No final dos anos 60 do século passado e início da década de 70 renasceram, na região do Vouga, as lutas dos agricultores em particular dos povos das montanhas pela recuperação dos baldios e contra a prepotência dos Serviços Florestais e muitas outras. Tiveram início na região de Talhadas (Sever do Vouga) e rapidamente se espalharam a freguesias e concelhos vizinhos, Vouzela e outros. Umas lutas animaram outras. Não teriam sido possíveis, com a adesão que tiveram, se os agricultores e os povos não acreditassem na sua justeza e não as assumissem como suas. Também não teriam sido possíveis se não confiassem nos técnicos e activistas que os apoiavam. O mérito é, em primeiro lugar, de todos os agricultores e povos que nelas participaram e dos quadros, técnicos ou outros, que intervieram com o seu saber.
Uma grande luta é feita de pequenas lutas.

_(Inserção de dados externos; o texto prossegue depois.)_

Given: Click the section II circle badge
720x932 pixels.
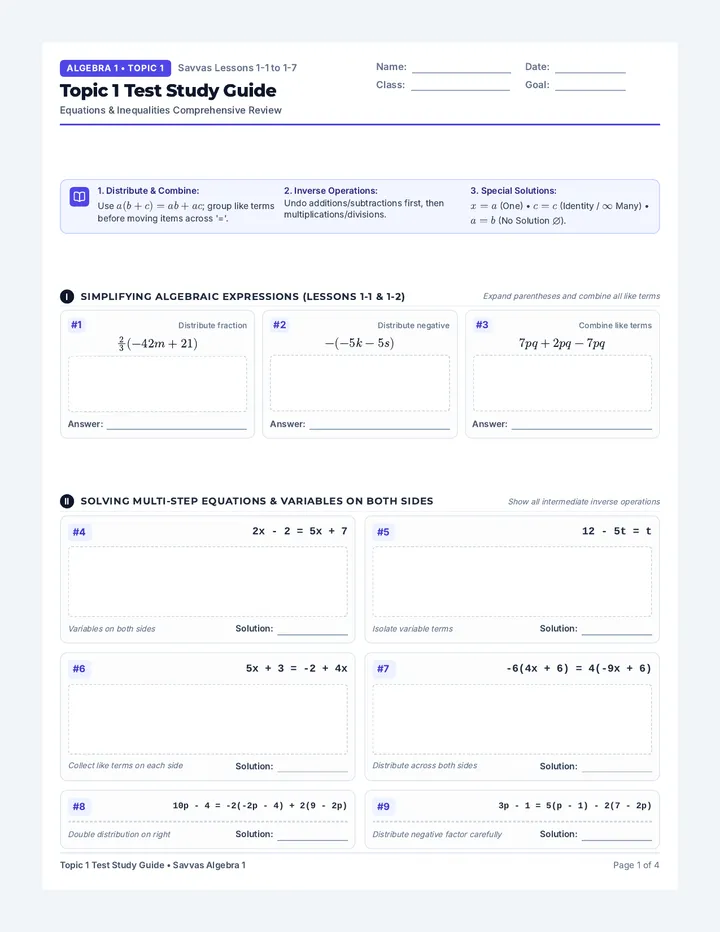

Por vezes pode parecer que são muito pequenas, com objectivos limitados e pouco ambiciosos, mas todas juntas ganham dimensão e transformam-se em batalhas que se travam, como se viu, com resultados palpáveis, avanços, conquistas, êxitos… Cada uma dessas lutas, à sua medida, foi heróica, exigiu coragem e determinação. Quem nelas participou correu riscos, houve quem fosse vítima da repressão. Tiveram de saber juntar forças, tiveram de saber reagir a alguns insucessos, mas das suas acções corajosas e determinadas resultaram importantes vitórias.
Nesta obra são abordadas as lutas dos povos das montanhas: pela reconquista dos seus baldios, pela recuperação do comboio do Vouga e por indemnizações após um terrível incêndio rural. Abordam-se também as lutas dos produtores de leite e/ou de gado, as dos produtores de vinho, contra a taxa do vinho e pela liberalização do vinho americano, ou os da batata, as dos avicultores e da Cooperativa Agrícola de Lafões, e alguns passos da construção do movimento cooperativo dos produtores de leite, de madeira e outros. Descreve-se não apenas a sua ocorrência, e os activistas que as animaram, mas também a forma como foi possível a sua realização, os insucessos e os sucessos, as vitórias que se alcançaram e as que ficaram à espera que acontecesse o 25 de Abril.
As acções e iniciativas relatadas em O Despertar das Montanhas dizem respeito fundamentalmente à região do Vouga e resultam do conhecimento directo, de apontamentos pessoais, de algumas conversas para clarificação de factos, de cópias em papel de segundas vias das exposições e abaixo-assinados enviados ao governo, de alguns documentos publicados, de relatórios internos do Partido Comunista Português (PCP) mais pormenorizados e ainda da consulta dos números publicados do jornal clandestino A Terra. O livro inclui ainda as exposições que foram feitas pelos povos e agricultores e vários documentos da época, alguns inéditos.
Essas lutas foram o despertar dos povos das montanhas e dos agricultores na região do Vouga que se prolongaram até à madrugada libertadora do 25 de Abril de 1974.
Vasco Paiva
Eng. Florestal
O Despertar das Montanhas
Ed. Lápis de Memórias, 2020
geral@lapisdememorias.com
[1] António Afonso de Pinho, Presidente da Junta de Freguesia de Talhadas do Vouga em entrevista ao Diário de Lisboa, publicado em Ocupação Sem Limites de Armando Pereira da Silva (1973: 58).